Public impressions of the Democratic Party’s attitude toward religion have changed markedly over the past year. Just 29 percent see the party as being generally friendly toward religion, down from 40 percent a year ago and 42 percent in 2003.

Both parties, however, are widely viewed as being too beholden to ideological constituencies. Forty-four percent believe non-religious liberals have too much control over the Democratic Party, while about as many, 45 percent, say religious conservatives have too much control in the Republican Party.

Two thirds of Americans say Democrats have gone too far in trying to keep religion out of schools and the government, but they are divided over whether conservative Christians have gone too far in trying to impose their religious values on the country: 45 percent say yes and 45 percent say no.

“The public’s low view of the Democratic Party’s attitude toward religion is hardly surprising, especially when one considers how the religious right has demonized the Democratic Party as the enemy of God and baptized the GOP as God’s Only Party,” said Robert Parham of the Baptist Center for Ethics.

“At the same time, the Democratic Party suffers from a bad habit of self-inflected wounds, ranging from rhetorical gaffs to the failure of network-building with the mainstream religious community to the inability to frame issues in clear moral terms.”

“What is surprising,” Parham said, “is the percentage of Republicans that have grown weary of their party being controlled by fundamentalist preachers like Pat Robertson and Jerry Falwell.”

A majority (51 percent) view Republicans as being more concerned with protecting religious values, while 52 percent say Democrats are more concerned with protecting personal freedoms.

The change in perception about Democrats being unfriendly toward religion occurred across the political spectrum but was strongest among independents. In August 2004 a 43 percent plurality of independents viewed the Democrats as generally friendly toward religion. Today only about a quarter (24 percent) hold that view.

Both Democrats and Republicans are more critical of the other party than their own, but significant concern comes from within both parties as well. More than a third of Democrats (34 percent) say non-religious liberals have too much influence in their party, and 30 percent of Republicans believe their party is too controlled by religious conservatives.

The public remains ambivalent about religious organizations being involved in politics.
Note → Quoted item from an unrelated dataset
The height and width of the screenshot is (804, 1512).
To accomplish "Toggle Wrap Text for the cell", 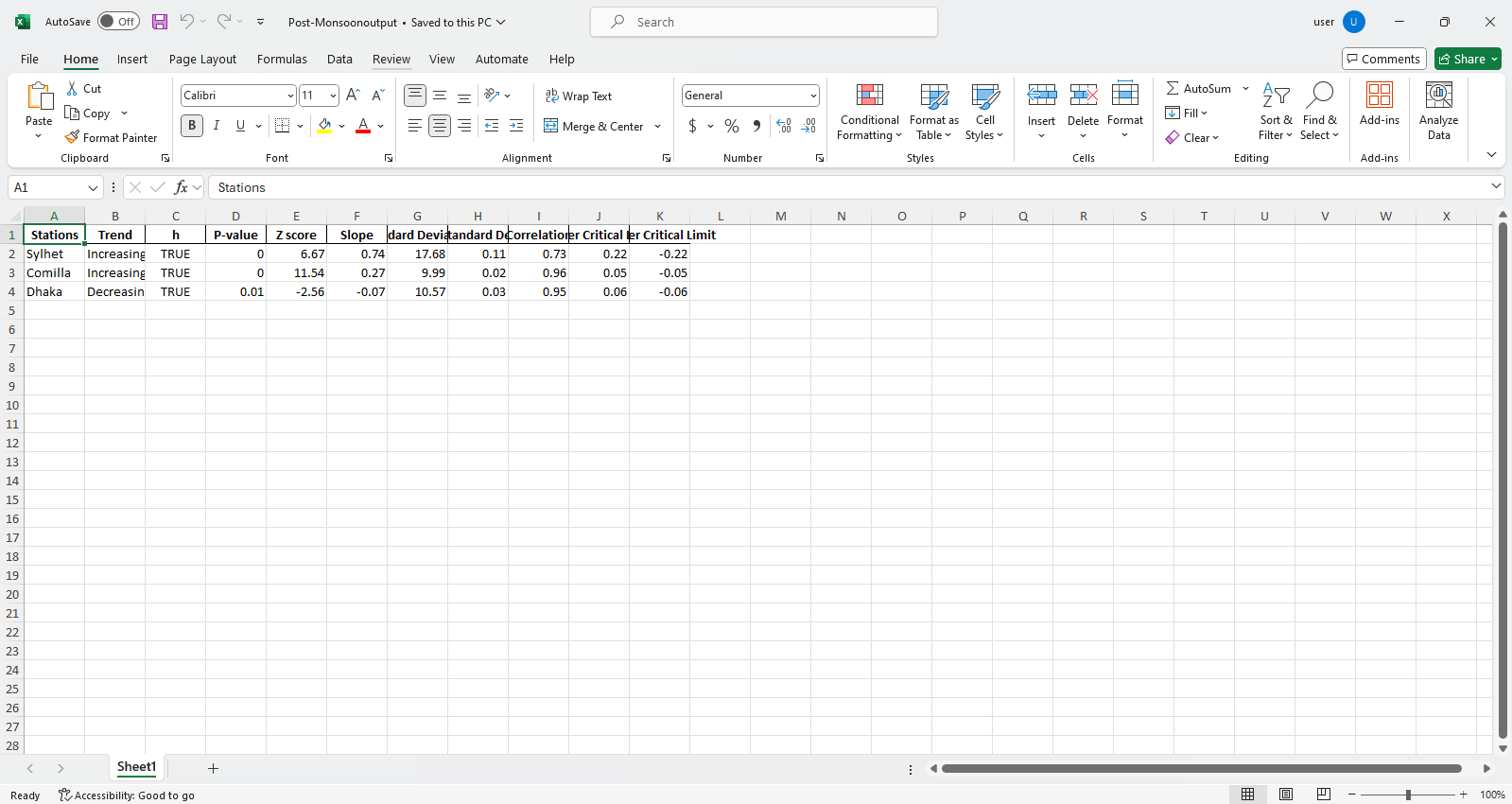I will click(579, 96).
About half (51 percent) think churches and other houses of worship should speak out on social and political questions, while 44 percent say they should stay out of political matters.
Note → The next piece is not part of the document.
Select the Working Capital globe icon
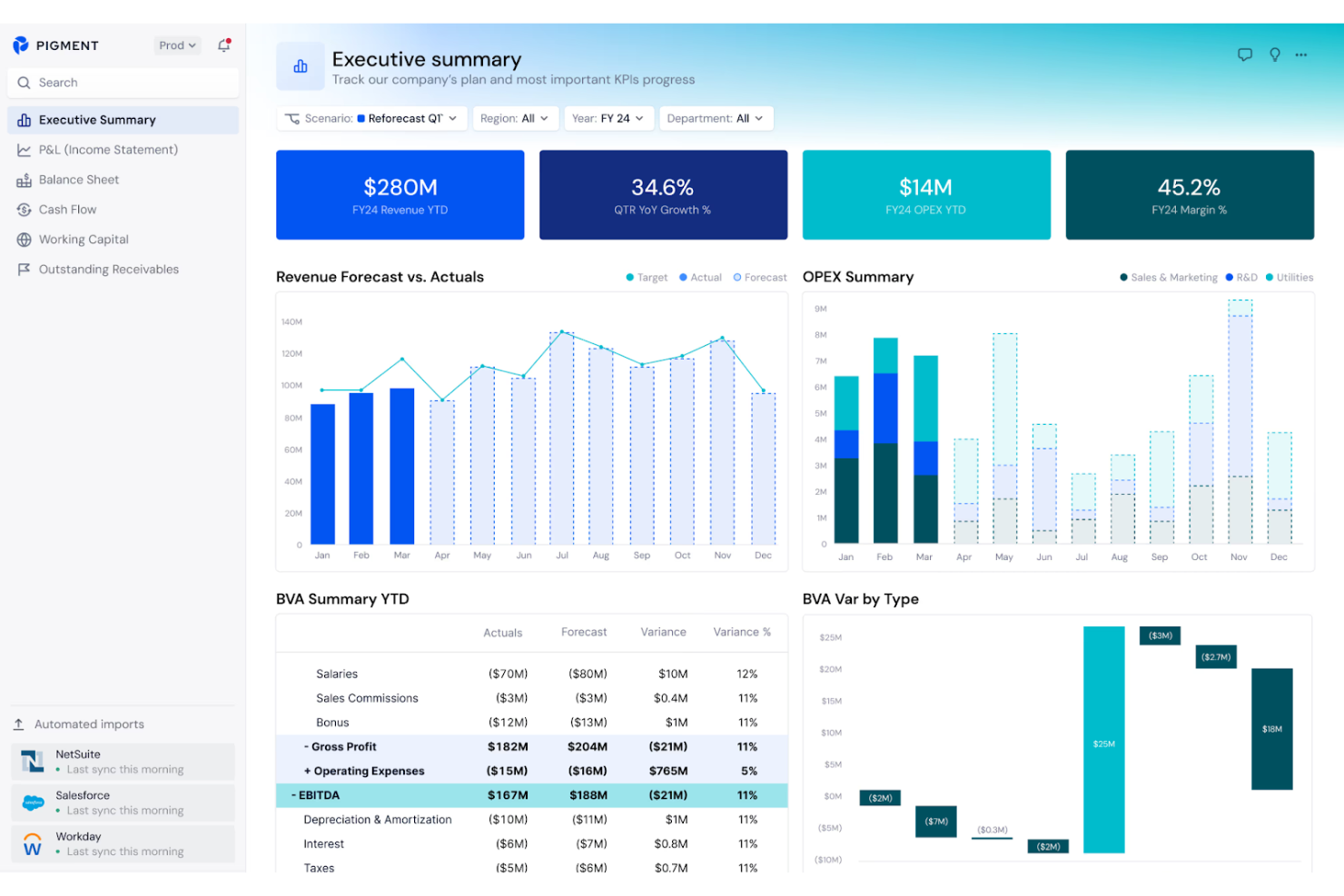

While still a minority, a growing number of Americans say they are uncomfortable with President Bush’s public expressions of faith. Twenty-eight percent say Bush mentions faith and prayer too much, double the 14 percent who said so two years ago.

The survey also reveals division over evolution. Fewer than half (48 percent) believe humans and other living things evolved over time, while 42 percent–and 70 percent of white evangelicals–humans and other living things have existed in their present form since the beginning of time.

Despite that, nearly two-thirds (64 percent) favor teaching creationism along with evolution in public schools, while 38 percent say creationism should be taught instead of evolution.

About half of those who believe in evolution accept the Darwinian model, which says evolution occurred through natural processes, while nearly four in 10 (18 percent of the public as a whole) believe evolution was guided by a supreme being for the purpose of creating life as it exists today.

Bob Allen is managing editor of EthicsDaily.com.